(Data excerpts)
____

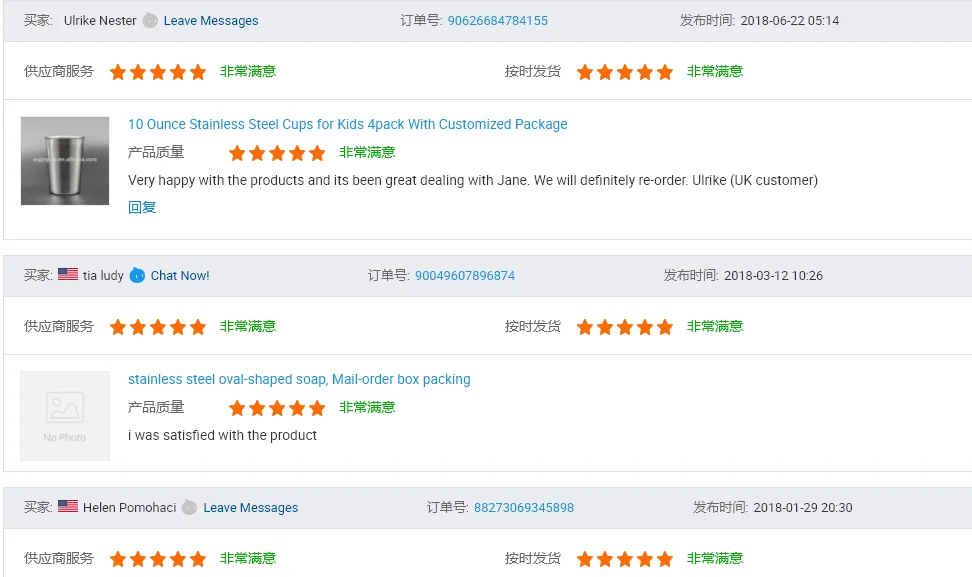Click the US flag beside Helen Pomohaci

(68, 507)
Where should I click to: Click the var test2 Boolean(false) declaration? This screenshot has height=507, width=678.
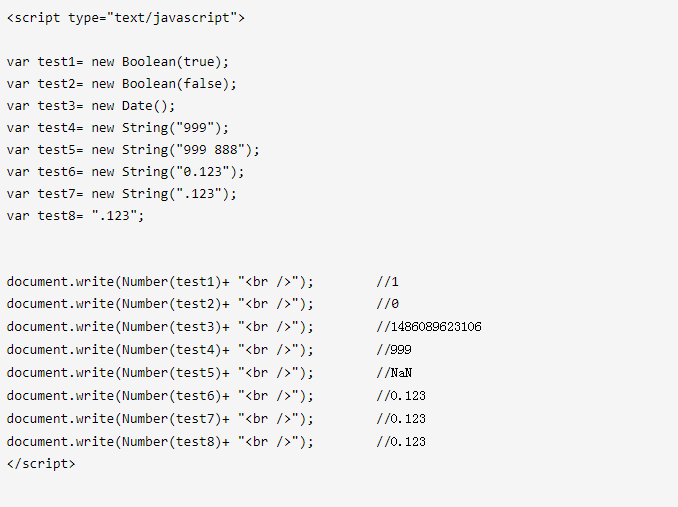pyautogui.click(x=122, y=83)
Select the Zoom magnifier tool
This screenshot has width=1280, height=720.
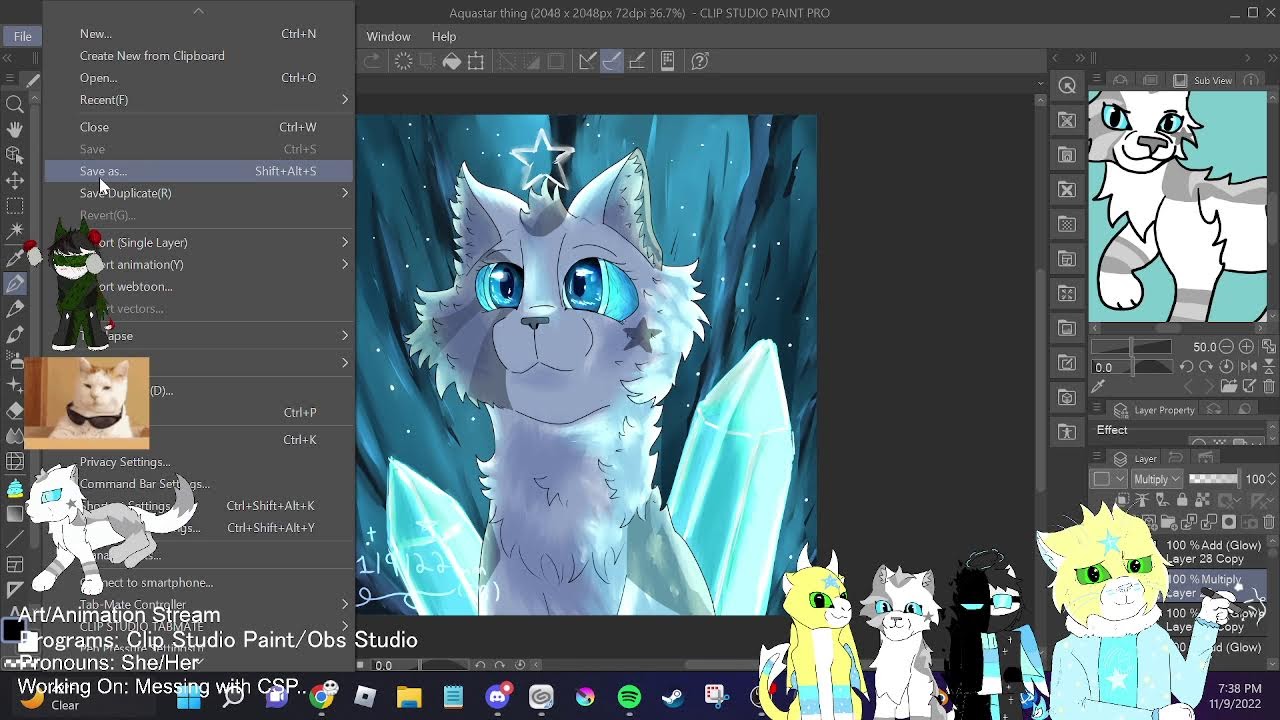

____

## WORK ORDER
Please retype the entries above word for word, but only from the line containing "Select the Zoom magnifier tool" through the last line, and without the pictures.

## OUTPUT OF THE EXERCISE
Select the Zoom magnifier tool
This screenshot has width=1280, height=720.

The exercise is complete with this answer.